CHUTE DES STOCKS DE LME

Les achats de la Chine ont toutefois réduit l'excédent occidental et rendu la chaîne d'approvisionnement plus vulnérable aux perturbations indonésiennes.

Les stocks du LME ont chuté de 23 % depuis le début du mois de janvier et, à 5 945 tonnes, sont les plus bas depuis le mois d'août. Si l'on exclut le métal destiné au chargement physique, le tonnage ouvert est désormais de 5 055 tonnes, soit le niveau le plus bas depuis juillet.

Les primes physiques en Asie ont commencé à augmenter. L'agence d'information sur les prix Fastmarkets a relevé son évaluation de la prime taïwanaise de 400-500 dollars par tonne par rapport au prix au comptant du LME à 500-700 dollars.
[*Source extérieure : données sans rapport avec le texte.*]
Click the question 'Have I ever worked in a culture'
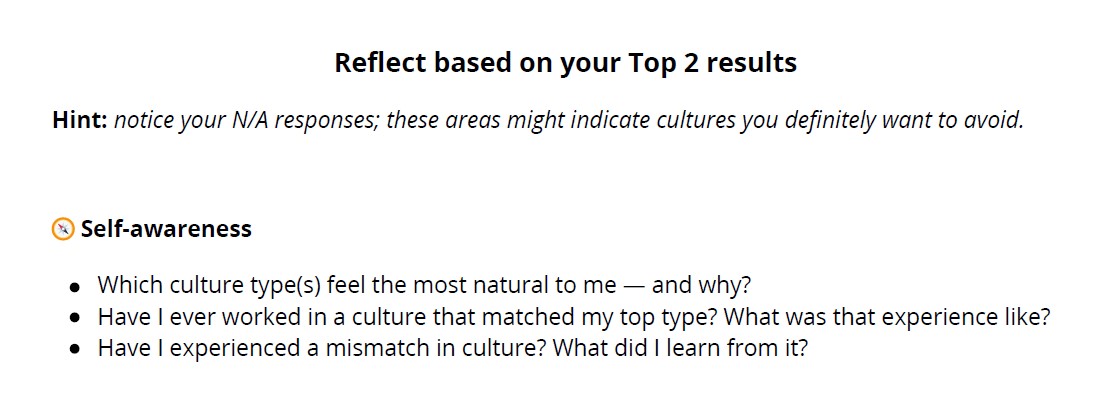Viewport: 1120px width, 410px height. 574,317
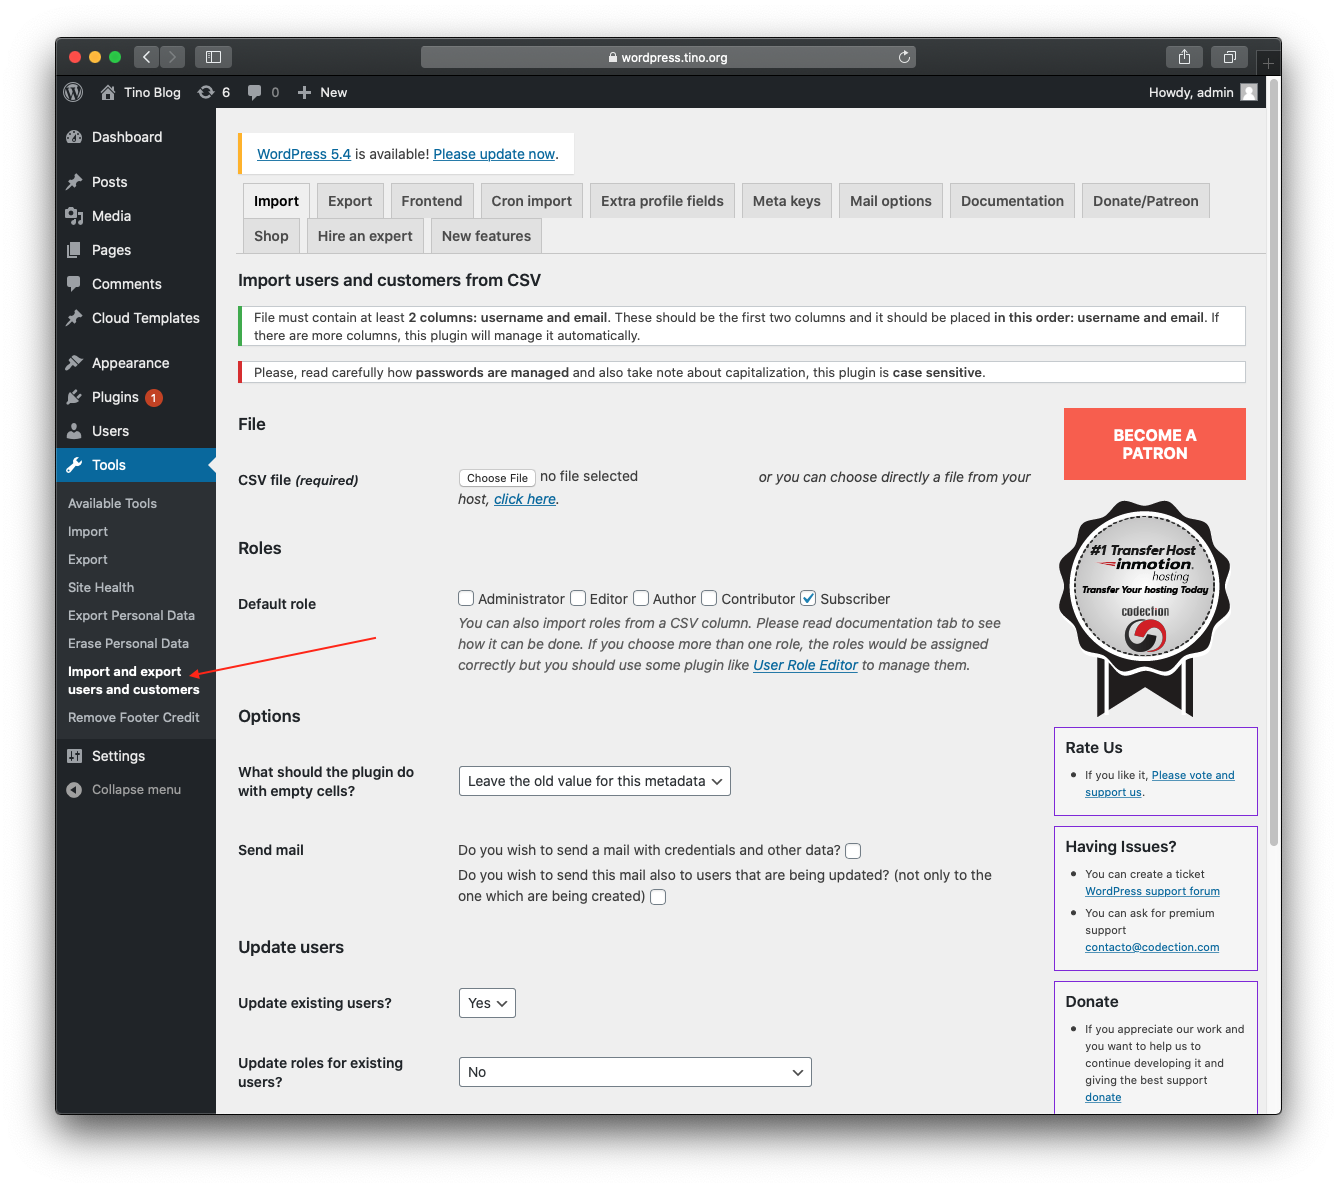Uncheck the Subscriber default role
Screen dimensions: 1337x1188
pos(808,598)
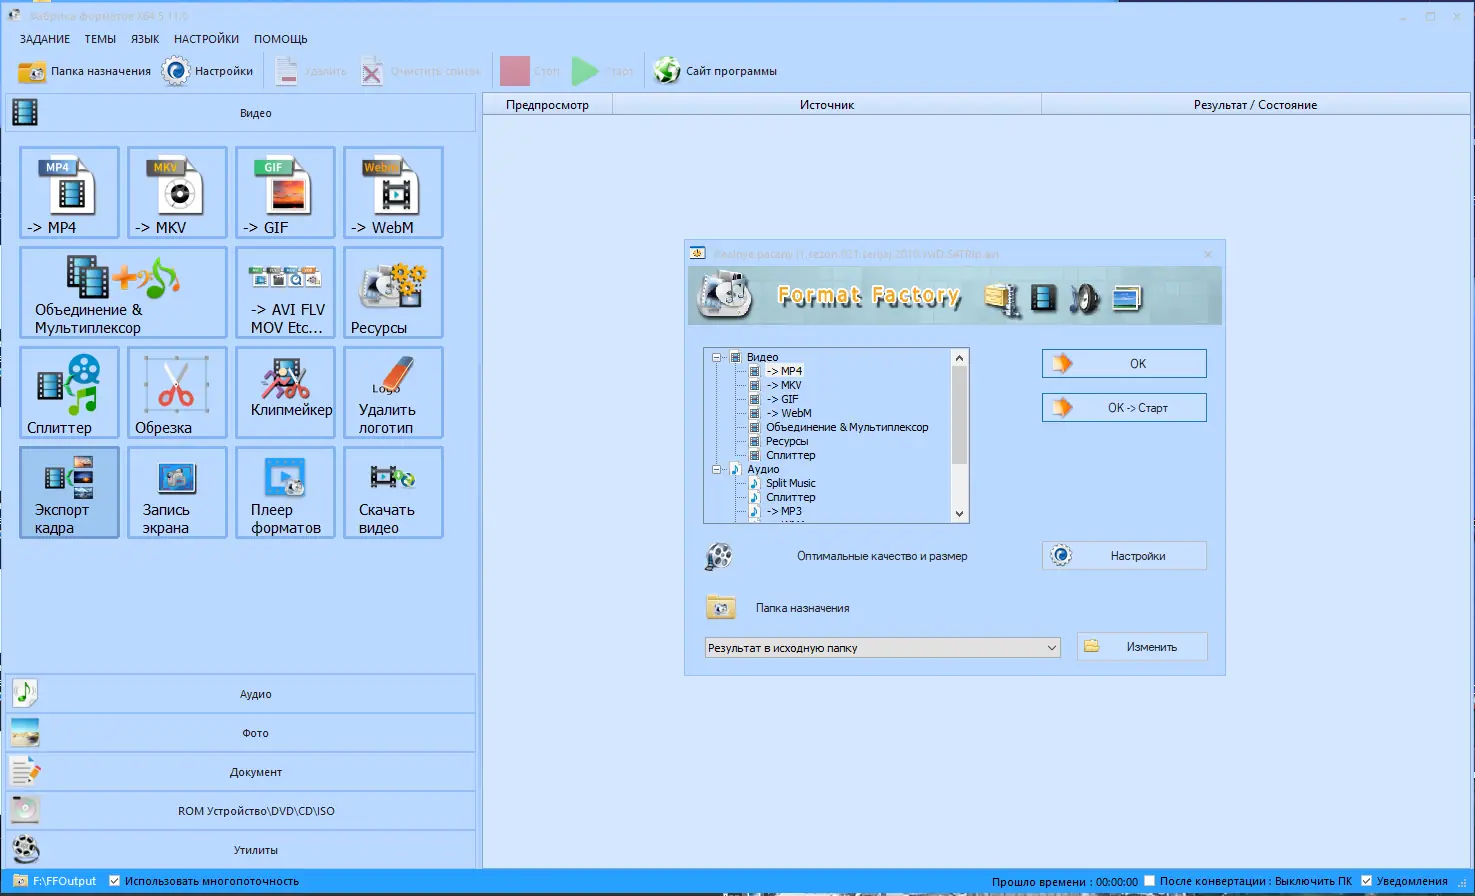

Les fourchettes de temps du LME restent relativement détendues, ce qui suggère qu'il n'y a pas encore de panique. Le rapport le plus récent sur les stocks hors-garantie fait état de 1 321 tonnes d'étain stockées dans les entrepôts prêts à être livrés à la fin du mois de décembre.

Mais on a l'impression que la disponibilité se resserre progressivement, un processus qui s'accélérera avec la baisse des exportations indonésiennes.

La réaction des prix suggère que le double point d'interrogation qui plane sur l'offre mondiale commence à inquiéter le marché de l'étain.

Les opinions exprimées ici sont celles de l'auteur, chroniqueur pour Reuters.